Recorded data
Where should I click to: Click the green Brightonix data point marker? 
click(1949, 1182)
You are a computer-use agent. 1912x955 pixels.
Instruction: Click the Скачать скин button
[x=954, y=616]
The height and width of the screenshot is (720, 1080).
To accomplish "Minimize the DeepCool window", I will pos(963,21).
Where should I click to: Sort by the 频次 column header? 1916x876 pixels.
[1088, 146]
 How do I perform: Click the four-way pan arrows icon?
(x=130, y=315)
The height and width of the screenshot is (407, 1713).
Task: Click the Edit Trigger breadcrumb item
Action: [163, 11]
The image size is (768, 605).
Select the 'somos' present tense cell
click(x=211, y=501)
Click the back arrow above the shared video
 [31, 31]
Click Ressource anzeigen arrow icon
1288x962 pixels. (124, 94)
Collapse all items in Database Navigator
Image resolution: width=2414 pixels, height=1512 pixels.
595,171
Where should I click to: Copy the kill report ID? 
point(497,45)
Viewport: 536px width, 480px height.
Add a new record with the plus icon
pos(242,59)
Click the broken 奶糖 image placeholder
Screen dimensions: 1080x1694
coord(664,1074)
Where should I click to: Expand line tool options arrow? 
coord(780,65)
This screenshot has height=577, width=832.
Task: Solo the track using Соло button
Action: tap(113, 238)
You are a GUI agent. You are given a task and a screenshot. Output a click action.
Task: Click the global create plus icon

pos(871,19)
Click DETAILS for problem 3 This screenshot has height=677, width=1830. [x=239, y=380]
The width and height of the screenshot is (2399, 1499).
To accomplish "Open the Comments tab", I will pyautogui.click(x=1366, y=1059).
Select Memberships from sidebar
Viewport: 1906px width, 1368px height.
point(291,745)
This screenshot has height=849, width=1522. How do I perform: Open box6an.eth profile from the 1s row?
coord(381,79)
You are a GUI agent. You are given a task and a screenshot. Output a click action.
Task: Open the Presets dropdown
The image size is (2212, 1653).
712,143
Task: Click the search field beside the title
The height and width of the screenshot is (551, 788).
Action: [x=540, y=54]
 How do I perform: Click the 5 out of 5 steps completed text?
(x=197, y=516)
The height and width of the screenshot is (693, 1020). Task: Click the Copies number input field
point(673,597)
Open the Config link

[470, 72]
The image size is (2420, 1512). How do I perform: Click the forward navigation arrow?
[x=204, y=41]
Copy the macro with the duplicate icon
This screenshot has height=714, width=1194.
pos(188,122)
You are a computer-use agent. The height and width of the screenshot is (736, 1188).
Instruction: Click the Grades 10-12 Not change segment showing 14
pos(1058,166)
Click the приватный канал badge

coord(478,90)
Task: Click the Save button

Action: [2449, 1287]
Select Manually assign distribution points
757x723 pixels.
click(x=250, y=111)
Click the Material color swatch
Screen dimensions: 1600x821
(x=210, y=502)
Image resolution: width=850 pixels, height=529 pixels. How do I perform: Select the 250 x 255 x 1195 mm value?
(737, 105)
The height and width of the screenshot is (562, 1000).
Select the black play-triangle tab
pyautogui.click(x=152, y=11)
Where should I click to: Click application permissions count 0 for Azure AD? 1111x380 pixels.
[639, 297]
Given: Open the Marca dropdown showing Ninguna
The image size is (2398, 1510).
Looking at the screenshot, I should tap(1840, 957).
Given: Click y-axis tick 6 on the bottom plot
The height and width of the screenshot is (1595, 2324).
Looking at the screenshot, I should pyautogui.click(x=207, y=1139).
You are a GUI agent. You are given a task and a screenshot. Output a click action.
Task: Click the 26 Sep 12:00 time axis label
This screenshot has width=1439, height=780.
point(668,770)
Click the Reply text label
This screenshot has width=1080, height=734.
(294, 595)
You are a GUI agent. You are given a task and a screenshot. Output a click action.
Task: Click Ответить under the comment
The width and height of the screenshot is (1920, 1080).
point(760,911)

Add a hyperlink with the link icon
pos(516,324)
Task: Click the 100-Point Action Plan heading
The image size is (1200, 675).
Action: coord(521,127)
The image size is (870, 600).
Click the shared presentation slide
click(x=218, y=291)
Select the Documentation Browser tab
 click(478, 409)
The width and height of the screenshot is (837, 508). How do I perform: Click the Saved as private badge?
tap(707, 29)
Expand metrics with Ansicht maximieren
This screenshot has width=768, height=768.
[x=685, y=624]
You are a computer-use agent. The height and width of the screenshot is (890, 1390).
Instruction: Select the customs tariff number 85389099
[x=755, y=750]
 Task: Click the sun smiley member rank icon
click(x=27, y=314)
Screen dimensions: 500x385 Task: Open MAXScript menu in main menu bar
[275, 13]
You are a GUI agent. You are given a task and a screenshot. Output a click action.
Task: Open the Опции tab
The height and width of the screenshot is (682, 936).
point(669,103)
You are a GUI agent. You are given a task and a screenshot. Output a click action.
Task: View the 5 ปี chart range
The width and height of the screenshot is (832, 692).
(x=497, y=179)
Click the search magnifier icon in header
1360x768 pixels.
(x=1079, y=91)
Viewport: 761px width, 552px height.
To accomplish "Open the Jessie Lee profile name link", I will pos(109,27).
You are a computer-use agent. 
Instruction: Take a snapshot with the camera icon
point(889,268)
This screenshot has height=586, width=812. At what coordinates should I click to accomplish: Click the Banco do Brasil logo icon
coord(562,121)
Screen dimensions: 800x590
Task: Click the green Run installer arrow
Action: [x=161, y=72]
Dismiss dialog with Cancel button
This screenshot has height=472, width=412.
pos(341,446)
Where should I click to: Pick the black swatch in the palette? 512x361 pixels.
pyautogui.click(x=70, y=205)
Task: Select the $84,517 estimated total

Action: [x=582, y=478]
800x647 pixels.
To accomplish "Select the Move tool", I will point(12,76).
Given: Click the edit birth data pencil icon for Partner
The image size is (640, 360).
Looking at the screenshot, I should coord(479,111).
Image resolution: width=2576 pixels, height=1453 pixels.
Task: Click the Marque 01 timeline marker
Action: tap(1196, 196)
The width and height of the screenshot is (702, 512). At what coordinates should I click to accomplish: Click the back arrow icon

▶ **Aim**:
Please rewrite the listing above, swapping "Where should I click to" for "Where do I click to" wherever it occurs and changing nothing else.

▶ **Response**:
Where do I click to: Click the green Brightonix data point marker? 
click(1949, 1182)
You are a computer-use agent. 1912x955 pixels.
Instruction: Click the Скачать скин button
[x=954, y=616]
The height and width of the screenshot is (720, 1080).
To accomplish "Minimize the DeepCool window", I will pos(963,21).
Where do I click to: Sort by the 频次 column header? 1916x876 pixels.
[1088, 146]
 How do I perform: Click the four-way pan arrows icon?
(x=130, y=315)
The height and width of the screenshot is (407, 1713).
Task: Click the Edit Trigger breadcrumb item
Action: [163, 11]
The image size is (768, 605).
Select the 'somos' present tense cell
click(x=211, y=501)
Click the back arrow above the shared video
 [31, 31]
Click Ressource anzeigen arrow icon
1288x962 pixels. (124, 94)
Collapse all items in Database Navigator
Image resolution: width=2414 pixels, height=1512 pixels.
595,171
Where do I click to: Copy the kill report ID? 
point(497,45)
Viewport: 536px width, 480px height.
Add a new record with the plus icon
pos(242,59)
Click the broken 奶糖 image placeholder
Screen dimensions: 1080x1694
coord(664,1074)
Where do I click to: Expand line tool options arrow? 
coord(780,65)
This screenshot has height=577, width=832.
Task: Solo the track using Соло button
Action: tap(113, 238)
You are a GUI agent. You are given a task and a screenshot. Output a click action.
Task: Click the global create plus icon

pos(871,19)
Click DETAILS for problem 3 This screenshot has height=677, width=1830. [x=239, y=380]
The width and height of the screenshot is (2399, 1499).
To accomplish "Open the Comments tab", I will pyautogui.click(x=1366, y=1059).
Select Memberships from sidebar
Viewport: 1906px width, 1368px height.
point(291,745)
This screenshot has height=849, width=1522. How do I perform: Open box6an.eth profile from the 1s row?
coord(381,79)
You are a GUI agent. You are given a task and a screenshot. Output a click action.
Task: Open the Presets dropdown
The image size is (2212, 1653).
712,143
Task: Click the search field beside the title
The height and width of the screenshot is (551, 788).
Action: [x=540, y=54]
 How do I perform: Click the 5 out of 5 steps completed text?
(x=197, y=516)
The height and width of the screenshot is (693, 1020). Task: Click the Copies number input field
point(673,597)
Open the Config link

[470, 72]
The image size is (2420, 1512). How do I perform: Click the forward navigation arrow?
[x=204, y=41]
Copy the macro with the duplicate icon
This screenshot has height=714, width=1194.
pos(188,122)
You are a computer-use agent. The height and width of the screenshot is (736, 1188).
Instruction: Click the Grades 10-12 Not change segment showing 14
pos(1058,166)
Click the приватный канал badge

coord(478,90)
Task: Click the Save button

Action: [2449, 1287]
Select Manually assign distribution points
757x723 pixels.
click(x=250, y=111)
Click the Material color swatch
Screen dimensions: 1600x821
(x=210, y=502)
Image resolution: width=850 pixels, height=529 pixels. How do I perform: Select the 250 x 255 x 1195 mm value?
(737, 105)
The height and width of the screenshot is (562, 1000).
Select the black play-triangle tab
pyautogui.click(x=152, y=11)
Where do I click to: Click application permissions count 0 for Azure AD? 1111x380 pixels.
[639, 297]
Given: Open the Marca dropdown showing Ninguna
The image size is (2398, 1510).
Looking at the screenshot, I should tap(1840, 957).
Given: Click y-axis tick 6 on the bottom plot
The height and width of the screenshot is (1595, 2324).
Looking at the screenshot, I should pyautogui.click(x=207, y=1139).
You are a GUI agent. You are given a task and a screenshot. Output a click action.
Task: Click the 26 Sep 12:00 time axis label
This screenshot has width=1439, height=780.
point(668,770)
Click the Reply text label
This screenshot has width=1080, height=734.
(294, 595)
You are a GUI agent. You are given a task and a screenshot. Output a click action.
Task: Click Ответить under the comment
The width and height of the screenshot is (1920, 1080).
point(760,911)

Add a hyperlink with the link icon
pos(516,324)
Task: Click the 100-Point Action Plan heading
The image size is (1200, 675).
Action: coord(521,127)
The image size is (870, 600).
Click the shared presentation slide
click(x=218, y=291)
Select the Documentation Browser tab
 click(478, 409)
The width and height of the screenshot is (837, 508). How do I perform: Click the Saved as private badge?
tap(707, 29)
Expand metrics with Ansicht maximieren
This screenshot has width=768, height=768.
[x=685, y=624]
You are a computer-use agent. The height and width of the screenshot is (890, 1390).
Instruction: Select the customs tariff number 85389099
[x=755, y=750]
 Task: Click the sun smiley member rank icon
click(x=27, y=314)
Screen dimensions: 500x385 Task: Open MAXScript menu in main menu bar
[275, 13]
You are a GUI agent. You are given a task and a screenshot. Output a click action.
Task: Open the Опции tab
The height and width of the screenshot is (682, 936).
point(669,103)
You are a GUI agent. You are given a task and a screenshot. Output a click action.
Task: View the 5 ปี chart range
The width and height of the screenshot is (832, 692).
(x=497, y=179)
Click the search magnifier icon in header
1360x768 pixels.
(x=1079, y=91)
Viewport: 761px width, 552px height.
To accomplish "Open the Jessie Lee profile name link", I will pos(109,27).
You are a computer-use agent. 
Instruction: Take a snapshot with the camera icon
point(889,268)
This screenshot has height=586, width=812. At what coordinates should I click to accomplish: Click the Banco do Brasil logo icon
coord(562,121)
Screen dimensions: 800x590
Task: Click the green Run installer arrow
Action: [x=161, y=72]
Dismiss dialog with Cancel button
This screenshot has height=472, width=412.
pos(341,446)
Where do I click to: Pick the black swatch in the palette? 512x361 pixels.
pyautogui.click(x=70, y=205)
Task: Select the $84,517 estimated total

Action: [x=582, y=478]
800x647 pixels.
To accomplish "Select the Move tool", I will point(12,76).
Given: Click the edit birth data pencil icon for Partner
The image size is (640, 360).
Looking at the screenshot, I should coord(479,111).
Image resolution: width=2576 pixels, height=1453 pixels.
Task: Click the Marque 01 timeline marker
Action: tap(1196, 196)
The width and height of the screenshot is (702, 512). At what coordinates should I click to accomplish: Click the back arrow icon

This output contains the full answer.